Nonetheless, it is, to some extent, the family business. During the 1996 election, Yawe released a song supporting Museveni’s opponent. He was arrested, he says, then beaten and tortured. “They tie a rope on your testicles, then [attach] a car battery and say, ‘Stand up.’ ” Yawe ran for an MP seat in 2011, which he says he lost due to “massive cheating,” and ran unsuccessfully in 2016 as well. He’s been arrested multiple times, but will run again in 2021.

We arrive at a brightly colored house surrounded by multiple white tents. There’s a long buffet table, and about a hundred smartly dressed people sitting in white plastic chairs, eating. When Wine strides in, the place erupts. He shakes hands with several people at the head table, then the sound system begins playing one of his songs and a rush of bodies press close to greet him.

Undergirding much of modern Ugandan history is a tug-of-war between groups vying for power and money. A significant strain of opposition against Museveni is based on the belief that his regime is, as Kalinaki puts it, “a small, ethnic cabal,” that has heaped favor on his own Banyankole people from western Uganda — and particularly his Bahima subtribe — at the expense of the rest of the country. Wine’s ethnic group, the Baganda, is the country’s largest, but has rarely been politically dominant.

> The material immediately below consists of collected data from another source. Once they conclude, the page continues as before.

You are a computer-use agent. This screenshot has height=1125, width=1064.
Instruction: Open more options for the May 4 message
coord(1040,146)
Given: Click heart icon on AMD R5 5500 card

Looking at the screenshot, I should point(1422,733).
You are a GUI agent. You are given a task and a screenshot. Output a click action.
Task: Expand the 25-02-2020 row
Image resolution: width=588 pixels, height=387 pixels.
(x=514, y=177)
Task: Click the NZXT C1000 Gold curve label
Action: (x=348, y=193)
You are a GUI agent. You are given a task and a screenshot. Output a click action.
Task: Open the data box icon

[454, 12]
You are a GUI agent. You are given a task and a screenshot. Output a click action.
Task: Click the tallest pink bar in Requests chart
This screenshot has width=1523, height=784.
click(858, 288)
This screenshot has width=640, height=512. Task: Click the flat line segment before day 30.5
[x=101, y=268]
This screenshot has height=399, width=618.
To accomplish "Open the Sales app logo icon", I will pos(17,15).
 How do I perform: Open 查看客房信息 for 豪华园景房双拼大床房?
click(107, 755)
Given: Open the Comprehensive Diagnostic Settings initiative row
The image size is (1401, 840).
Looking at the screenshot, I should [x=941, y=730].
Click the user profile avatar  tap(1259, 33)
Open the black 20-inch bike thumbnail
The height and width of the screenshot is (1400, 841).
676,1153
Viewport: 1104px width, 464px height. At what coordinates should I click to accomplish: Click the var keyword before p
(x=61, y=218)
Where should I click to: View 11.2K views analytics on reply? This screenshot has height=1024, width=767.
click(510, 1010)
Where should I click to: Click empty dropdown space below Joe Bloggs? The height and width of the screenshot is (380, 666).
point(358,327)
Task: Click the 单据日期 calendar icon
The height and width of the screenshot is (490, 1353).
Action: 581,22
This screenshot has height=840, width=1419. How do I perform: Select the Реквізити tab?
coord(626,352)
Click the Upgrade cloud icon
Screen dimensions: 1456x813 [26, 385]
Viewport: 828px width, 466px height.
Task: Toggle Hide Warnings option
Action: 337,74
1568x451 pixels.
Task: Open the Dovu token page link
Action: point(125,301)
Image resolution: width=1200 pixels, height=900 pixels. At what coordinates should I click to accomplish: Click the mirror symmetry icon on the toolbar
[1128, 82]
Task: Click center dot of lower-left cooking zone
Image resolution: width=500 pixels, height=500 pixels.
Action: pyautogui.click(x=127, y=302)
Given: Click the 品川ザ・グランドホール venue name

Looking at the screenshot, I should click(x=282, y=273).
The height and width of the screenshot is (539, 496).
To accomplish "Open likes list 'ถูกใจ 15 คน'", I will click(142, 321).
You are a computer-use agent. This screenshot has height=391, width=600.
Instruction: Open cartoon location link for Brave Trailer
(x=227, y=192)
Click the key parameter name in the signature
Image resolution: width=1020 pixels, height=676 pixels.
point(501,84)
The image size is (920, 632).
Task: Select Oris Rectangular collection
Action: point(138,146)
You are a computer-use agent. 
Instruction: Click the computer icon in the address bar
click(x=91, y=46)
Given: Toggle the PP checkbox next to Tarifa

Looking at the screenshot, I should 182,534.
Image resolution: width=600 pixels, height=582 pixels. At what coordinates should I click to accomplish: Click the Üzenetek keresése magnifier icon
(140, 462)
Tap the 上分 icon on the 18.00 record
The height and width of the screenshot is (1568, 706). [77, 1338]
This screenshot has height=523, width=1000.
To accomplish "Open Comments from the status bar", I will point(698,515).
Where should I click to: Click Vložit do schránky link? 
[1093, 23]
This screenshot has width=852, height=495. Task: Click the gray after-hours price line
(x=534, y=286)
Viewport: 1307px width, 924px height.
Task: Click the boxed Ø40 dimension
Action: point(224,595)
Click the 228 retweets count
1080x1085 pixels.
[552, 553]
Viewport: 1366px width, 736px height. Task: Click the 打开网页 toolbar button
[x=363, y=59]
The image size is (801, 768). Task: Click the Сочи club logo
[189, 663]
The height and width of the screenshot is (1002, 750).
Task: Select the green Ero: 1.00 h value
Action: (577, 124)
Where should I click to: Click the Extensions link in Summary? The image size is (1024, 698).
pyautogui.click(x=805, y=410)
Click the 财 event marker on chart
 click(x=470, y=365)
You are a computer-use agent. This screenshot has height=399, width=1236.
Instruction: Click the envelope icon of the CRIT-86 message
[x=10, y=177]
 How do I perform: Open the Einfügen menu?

The incident was international news. In an open letter, artists like Chris Martin, Peter Gabriel, and Damon Albarn condemned Wine’s treatment. The attention has been a double-edged sword. While the higher profile has provided some protection for Wine and publicity for People Power, it has also edged an earnest movement close to a cult of personality.

Bebe Cool, a staunch ally and friend of Museveni’s for decades, is among the cynics. He expects most musicians running for office will get trounced. “One, they lack budgets,” he says. “Two, they’re not as educated. Three, when you see crowds, it doesn’t mean they transform into votes.” Serunkuma describes Museveni’s regime as a constitutional autocracy. “The autocrats of today operate like ghosts,” he says. “They give you a facade that looks functional. Museveni doesn’t rig an election with obnoxious margins. He’s really smart.” In each of Museveni’s five elections, he’s collected between 59 percent and 75 percent of the vote. “He’s very keen not to be seen as Obote or Amin,” says Kalinaki. “It’s important to him that there’s some veneer of legitimacy.

There are no reliable polls measuring support for Wine, Museveni, or any other presidential candidates. Some point to the size of the crowds Wine attracts as evidence of broad backing. Others question whether he has the logistical know-how to get out his supporters, many of whom are young and may not have voted in the past. Wine told me he believes he’d beat Museveni with 80 to 90 percent of the vote in a fair election, though that seems hyperbolic.

One sunny afternoon, I trail Buchaman in a two-car convoy to Kasokoso, a Kampala slum that sits alongside a landfill. Buchaman is short, and walks with a crutch to compensate for a left leg that, he tells me, was hit by a bullet when he was a child during the Bush War, but which Ugandan media have reported was crippled by a childhood bout with polio. His musical association with Wine makes him a celebrity in places like this, and when he gets out of the car, he’s swarmed.

Indeed, in the past decade, street protests have ousted a series of entrenched African dictators, first in Tunisia and Egypt, then in Burkina Faso, the Democratic Republic of Congo, Zimbabwe, Algeria, and Sudan. This is essentially what Wine’s campaign is about: creating momentum and setting the conditions to spark a revolution. But it’s a serious gamble. “We’re in the middle of a fight,” Wine says. “Museveni believes in violent fight. We believe in logic, and psychological and democratic fight.

Wine himself has plenty to lose. Music has made him wealthy, though his inability to play shows here for the past two years has taken a bite from that wealth. “I can no longer enjoy the things I used to enjoy,” he says. “Ordinarily, every weekend, I’d have concerts and be making a lot of money. I’d be driving the latest cars. I’d have spending cash of maybe 100 million [Ugandan shillings],” or about $27,000.